##### Alıştırma satırları

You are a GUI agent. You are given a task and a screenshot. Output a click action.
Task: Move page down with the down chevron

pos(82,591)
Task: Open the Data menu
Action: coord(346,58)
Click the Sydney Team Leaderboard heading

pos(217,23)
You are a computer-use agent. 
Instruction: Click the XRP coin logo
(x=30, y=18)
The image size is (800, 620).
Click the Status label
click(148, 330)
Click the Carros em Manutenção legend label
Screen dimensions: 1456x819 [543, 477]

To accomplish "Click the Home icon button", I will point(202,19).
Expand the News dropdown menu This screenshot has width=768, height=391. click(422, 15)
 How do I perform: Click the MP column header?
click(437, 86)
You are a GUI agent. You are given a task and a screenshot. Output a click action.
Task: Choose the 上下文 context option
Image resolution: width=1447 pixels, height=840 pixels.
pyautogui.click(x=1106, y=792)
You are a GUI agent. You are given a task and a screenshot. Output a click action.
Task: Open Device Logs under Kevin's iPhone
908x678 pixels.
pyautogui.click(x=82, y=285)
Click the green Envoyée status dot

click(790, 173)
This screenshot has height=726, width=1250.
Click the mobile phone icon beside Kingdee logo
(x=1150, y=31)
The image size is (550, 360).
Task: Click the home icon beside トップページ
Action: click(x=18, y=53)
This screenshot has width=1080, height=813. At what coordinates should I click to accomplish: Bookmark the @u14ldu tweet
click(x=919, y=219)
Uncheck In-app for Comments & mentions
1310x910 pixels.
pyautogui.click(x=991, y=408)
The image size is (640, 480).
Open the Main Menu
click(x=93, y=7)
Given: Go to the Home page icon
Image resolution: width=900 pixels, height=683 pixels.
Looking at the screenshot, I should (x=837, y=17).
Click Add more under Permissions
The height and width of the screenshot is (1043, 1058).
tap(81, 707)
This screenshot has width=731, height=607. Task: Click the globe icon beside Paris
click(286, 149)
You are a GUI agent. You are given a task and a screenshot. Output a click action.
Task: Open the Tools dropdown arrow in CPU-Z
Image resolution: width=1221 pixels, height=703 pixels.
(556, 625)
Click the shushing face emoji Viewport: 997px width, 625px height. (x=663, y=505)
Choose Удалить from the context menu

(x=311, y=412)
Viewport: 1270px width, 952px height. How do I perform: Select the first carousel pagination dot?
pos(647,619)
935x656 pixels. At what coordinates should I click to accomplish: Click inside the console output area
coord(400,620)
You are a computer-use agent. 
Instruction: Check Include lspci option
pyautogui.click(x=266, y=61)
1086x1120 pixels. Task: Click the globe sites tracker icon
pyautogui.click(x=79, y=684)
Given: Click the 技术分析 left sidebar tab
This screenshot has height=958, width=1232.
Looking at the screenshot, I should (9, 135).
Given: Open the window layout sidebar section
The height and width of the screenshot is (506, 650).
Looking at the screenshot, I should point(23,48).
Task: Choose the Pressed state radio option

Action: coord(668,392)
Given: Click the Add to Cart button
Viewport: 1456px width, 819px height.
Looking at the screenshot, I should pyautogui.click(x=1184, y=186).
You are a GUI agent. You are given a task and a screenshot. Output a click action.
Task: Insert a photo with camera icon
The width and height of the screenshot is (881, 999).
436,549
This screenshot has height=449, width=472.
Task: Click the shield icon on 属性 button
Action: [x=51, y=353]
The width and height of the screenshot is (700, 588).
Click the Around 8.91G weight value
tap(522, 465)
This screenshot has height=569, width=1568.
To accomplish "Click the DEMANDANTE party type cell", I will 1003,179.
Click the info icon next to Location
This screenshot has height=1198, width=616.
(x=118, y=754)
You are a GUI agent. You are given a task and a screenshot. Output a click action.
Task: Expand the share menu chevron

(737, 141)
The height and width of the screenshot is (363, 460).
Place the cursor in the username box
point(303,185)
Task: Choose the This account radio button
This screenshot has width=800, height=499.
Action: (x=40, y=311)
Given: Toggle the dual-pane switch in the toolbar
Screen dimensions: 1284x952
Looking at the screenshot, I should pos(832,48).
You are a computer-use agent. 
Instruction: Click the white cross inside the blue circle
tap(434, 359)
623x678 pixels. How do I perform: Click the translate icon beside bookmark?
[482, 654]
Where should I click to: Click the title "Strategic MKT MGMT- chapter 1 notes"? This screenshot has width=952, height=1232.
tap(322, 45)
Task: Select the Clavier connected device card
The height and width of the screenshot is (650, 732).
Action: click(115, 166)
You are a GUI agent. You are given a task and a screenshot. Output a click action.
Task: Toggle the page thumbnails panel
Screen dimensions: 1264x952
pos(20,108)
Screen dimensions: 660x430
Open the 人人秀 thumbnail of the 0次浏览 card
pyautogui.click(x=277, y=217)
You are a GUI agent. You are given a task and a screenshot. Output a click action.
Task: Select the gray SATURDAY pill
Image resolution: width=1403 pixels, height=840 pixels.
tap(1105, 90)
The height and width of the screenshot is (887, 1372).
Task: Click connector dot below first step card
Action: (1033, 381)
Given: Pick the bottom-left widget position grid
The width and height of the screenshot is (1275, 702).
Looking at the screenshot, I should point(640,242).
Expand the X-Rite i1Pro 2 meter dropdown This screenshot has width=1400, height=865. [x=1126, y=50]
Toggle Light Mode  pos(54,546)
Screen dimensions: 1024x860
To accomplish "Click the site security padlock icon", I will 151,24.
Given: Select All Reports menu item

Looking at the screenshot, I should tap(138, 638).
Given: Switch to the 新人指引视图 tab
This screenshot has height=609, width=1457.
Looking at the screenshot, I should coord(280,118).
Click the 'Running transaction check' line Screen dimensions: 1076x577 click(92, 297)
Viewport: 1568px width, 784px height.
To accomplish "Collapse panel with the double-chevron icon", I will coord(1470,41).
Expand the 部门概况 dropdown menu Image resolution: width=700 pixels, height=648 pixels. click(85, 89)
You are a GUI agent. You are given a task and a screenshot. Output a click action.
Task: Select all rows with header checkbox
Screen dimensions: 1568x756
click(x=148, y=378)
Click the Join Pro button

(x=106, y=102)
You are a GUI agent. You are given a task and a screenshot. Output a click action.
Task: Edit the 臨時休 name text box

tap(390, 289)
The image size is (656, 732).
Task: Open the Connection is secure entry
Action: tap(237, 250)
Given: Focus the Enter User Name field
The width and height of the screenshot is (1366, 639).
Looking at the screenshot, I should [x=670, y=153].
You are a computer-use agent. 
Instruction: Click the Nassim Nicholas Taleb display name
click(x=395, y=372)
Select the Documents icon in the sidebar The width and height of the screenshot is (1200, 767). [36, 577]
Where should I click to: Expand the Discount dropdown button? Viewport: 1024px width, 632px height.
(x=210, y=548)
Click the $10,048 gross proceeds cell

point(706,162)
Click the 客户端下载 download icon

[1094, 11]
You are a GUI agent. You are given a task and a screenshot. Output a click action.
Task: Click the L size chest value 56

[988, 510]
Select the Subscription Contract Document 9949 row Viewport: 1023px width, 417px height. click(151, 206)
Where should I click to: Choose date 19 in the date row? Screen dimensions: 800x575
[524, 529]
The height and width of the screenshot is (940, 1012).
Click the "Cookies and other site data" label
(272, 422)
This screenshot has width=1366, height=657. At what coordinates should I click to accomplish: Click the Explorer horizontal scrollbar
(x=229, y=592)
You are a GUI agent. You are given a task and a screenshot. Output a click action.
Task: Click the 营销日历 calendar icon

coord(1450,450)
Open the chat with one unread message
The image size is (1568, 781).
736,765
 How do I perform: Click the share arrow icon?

##########

◆ Yapılacak görev
Yukarıdaki satırların hepsini, tek bir karakteri bile değiştirmeden baştan sona yeniden yazın.

◆ Görevin yanıtı
You are a GUI agent. You are given a task and a screenshot. Output a click action.
Task: Move page down with the down chevron

pos(82,591)
Task: Open the Data menu
Action: coord(346,58)
Click the Sydney Team Leaderboard heading

pos(217,23)
You are a computer-use agent. 
Instruction: Click the XRP coin logo
(x=30, y=18)
The image size is (800, 620).
Click the Status label
click(148, 330)
Click the Carros em Manutenção legend label
Screen dimensions: 1456x819 [543, 477]

To accomplish "Click the Home icon button", I will point(202,19).
Expand the News dropdown menu This screenshot has width=768, height=391. click(422, 15)
 How do I perform: Click the MP column header?
click(437, 86)
You are a GUI agent. You are given a task and a screenshot. Output a click action.
Task: Choose the 上下文 context option
Image resolution: width=1447 pixels, height=840 pixels.
pyautogui.click(x=1106, y=792)
You are a GUI agent. You are given a task and a screenshot. Output a click action.
Task: Open Device Logs under Kevin's iPhone
908x678 pixels.
pyautogui.click(x=82, y=285)
Click the green Envoyée status dot

click(790, 173)
This screenshot has height=726, width=1250.
Click the mobile phone icon beside Kingdee logo
(x=1150, y=31)
The image size is (550, 360).
Task: Click the home icon beside トップページ
Action: click(x=18, y=53)
This screenshot has width=1080, height=813. At what coordinates should I click to accomplish: Bookmark the @u14ldu tweet
click(x=919, y=219)
Uncheck In-app for Comments & mentions
1310x910 pixels.
pyautogui.click(x=991, y=408)
The image size is (640, 480).
Open the Main Menu
click(x=93, y=7)
Given: Go to the Home page icon
Image resolution: width=900 pixels, height=683 pixels.
Looking at the screenshot, I should (x=837, y=17).
Click Add more under Permissions
The height and width of the screenshot is (1043, 1058).
tap(81, 707)
This screenshot has width=731, height=607. Task: Click the globe icon beside Paris
click(286, 149)
You are a GUI agent. You are given a task and a screenshot. Output a click action.
Task: Open the Tools dropdown arrow in CPU-Z
Image resolution: width=1221 pixels, height=703 pixels.
(556, 625)
Click the shushing face emoji Viewport: 997px width, 625px height. (x=663, y=505)
Choose Удалить from the context menu

(x=311, y=412)
Viewport: 1270px width, 952px height. How do I perform: Select the first carousel pagination dot?
pos(647,619)
935x656 pixels. At what coordinates should I click to accomplish: Click inside the console output area
coord(400,620)
You are a computer-use agent. 
Instruction: Check Include lspci option
pyautogui.click(x=266, y=61)
1086x1120 pixels. Task: Click the globe sites tracker icon
pyautogui.click(x=79, y=684)
Given: Click the 技术分析 left sidebar tab
This screenshot has height=958, width=1232.
Looking at the screenshot, I should (9, 135).
Given: Open the window layout sidebar section
The height and width of the screenshot is (506, 650).
Looking at the screenshot, I should point(23,48).
Task: Choose the Pressed state radio option

Action: coord(668,392)
Given: Click the Add to Cart button
Viewport: 1456px width, 819px height.
Looking at the screenshot, I should pyautogui.click(x=1184, y=186).
You are a GUI agent. You are given a task and a screenshot. Output a click action.
Task: Insert a photo with camera icon
The width and height of the screenshot is (881, 999).
436,549
This screenshot has height=449, width=472.
Task: Click the shield icon on 属性 button
Action: [x=51, y=353]
The width and height of the screenshot is (700, 588).
Click the Around 8.91G weight value
tap(522, 465)
This screenshot has height=569, width=1568.
To accomplish "Click the DEMANDANTE party type cell", I will 1003,179.
Click the info icon next to Location
This screenshot has height=1198, width=616.
(x=118, y=754)
You are a GUI agent. You are given a task and a screenshot. Output a click action.
Task: Expand the share menu chevron

(737, 141)
The height and width of the screenshot is (363, 460).
Place the cursor in the username box
point(303,185)
Task: Choose the This account radio button
This screenshot has width=800, height=499.
Action: (x=40, y=311)
Given: Toggle the dual-pane switch in the toolbar
Screen dimensions: 1284x952
Looking at the screenshot, I should pos(832,48).
You are a computer-use agent. 
Instruction: Click the white cross inside the blue circle
tap(434, 359)
623x678 pixels. How do I perform: Click the translate icon beside bookmark?
[482, 654]
Where should I click to: Click the title "Strategic MKT MGMT- chapter 1 notes"? This screenshot has width=952, height=1232.
tap(322, 45)
Task: Select the Clavier connected device card
The height and width of the screenshot is (650, 732).
Action: click(115, 166)
You are a GUI agent. You are given a task and a screenshot. Output a click action.
Task: Toggle the page thumbnails panel
Screen dimensions: 1264x952
pos(20,108)
Screen dimensions: 660x430
Open the 人人秀 thumbnail of the 0次浏览 card
pyautogui.click(x=277, y=217)
You are a GUI agent. You are given a task and a screenshot. Output a click action.
Task: Select the gray SATURDAY pill
Image resolution: width=1403 pixels, height=840 pixels.
tap(1105, 90)
The height and width of the screenshot is (887, 1372).
Task: Click connector dot below first step card
Action: (1033, 381)
Given: Pick the bottom-left widget position grid
The width and height of the screenshot is (1275, 702).
Looking at the screenshot, I should point(640,242).
Expand the X-Rite i1Pro 2 meter dropdown This screenshot has width=1400, height=865. [x=1126, y=50]
Toggle Light Mode  pos(54,546)
Screen dimensions: 1024x860
To accomplish "Click the site security padlock icon", I will 151,24.
Given: Select All Reports menu item

Looking at the screenshot, I should tap(138, 638).
Given: Switch to the 新人指引视图 tab
This screenshot has height=609, width=1457.
Looking at the screenshot, I should coord(280,118).
Click the 'Running transaction check' line Screen dimensions: 1076x577 click(92, 297)
Viewport: 1568px width, 784px height.
To accomplish "Collapse panel with the double-chevron icon", I will coord(1470,41).
Expand the 部门概况 dropdown menu Image resolution: width=700 pixels, height=648 pixels. click(85, 89)
You are a GUI agent. You are given a task and a screenshot. Output a click action.
Task: Select all rows with header checkbox
Screen dimensions: 1568x756
click(x=148, y=378)
Click the Join Pro button

(x=106, y=102)
You are a GUI agent. You are given a task and a screenshot. Output a click action.
Task: Edit the 臨時休 name text box

tap(390, 289)
The image size is (656, 732).
Task: Open the Connection is secure entry
Action: tap(237, 250)
Given: Focus the Enter User Name field
The width and height of the screenshot is (1366, 639).
Looking at the screenshot, I should [x=670, y=153].
You are a computer-use agent. 
Instruction: Click the Nassim Nicholas Taleb display name
click(x=395, y=372)
Select the Documents icon in the sidebar The width and height of the screenshot is (1200, 767). [36, 577]
Where should I click to: Expand the Discount dropdown button? Viewport: 1024px width, 632px height.
(x=210, y=548)
Click the $10,048 gross proceeds cell

point(706,162)
Click the 客户端下载 download icon

[1094, 11]
You are a GUI agent. You are given a task and a screenshot. Output a click action.
Task: Click the L size chest value 56

[988, 510]
Select the Subscription Contract Document 9949 row Viewport: 1023px width, 417px height. click(151, 206)
Where should I click to: Choose date 19 in the date row? Screen dimensions: 800x575
[524, 529]
The height and width of the screenshot is (940, 1012).
Click the "Cookies and other site data" label
(272, 422)
This screenshot has width=1366, height=657. At what coordinates should I click to accomplish: Click the Explorer horizontal scrollbar
(x=229, y=592)
You are a GUI agent. You are given a task and a screenshot. Output a click action.
Task: Click the 营销日历 calendar icon

coord(1450,450)
Open the chat with one unread message
The image size is (1568, 781).
736,765
 How do I perform: Click the share arrow icon?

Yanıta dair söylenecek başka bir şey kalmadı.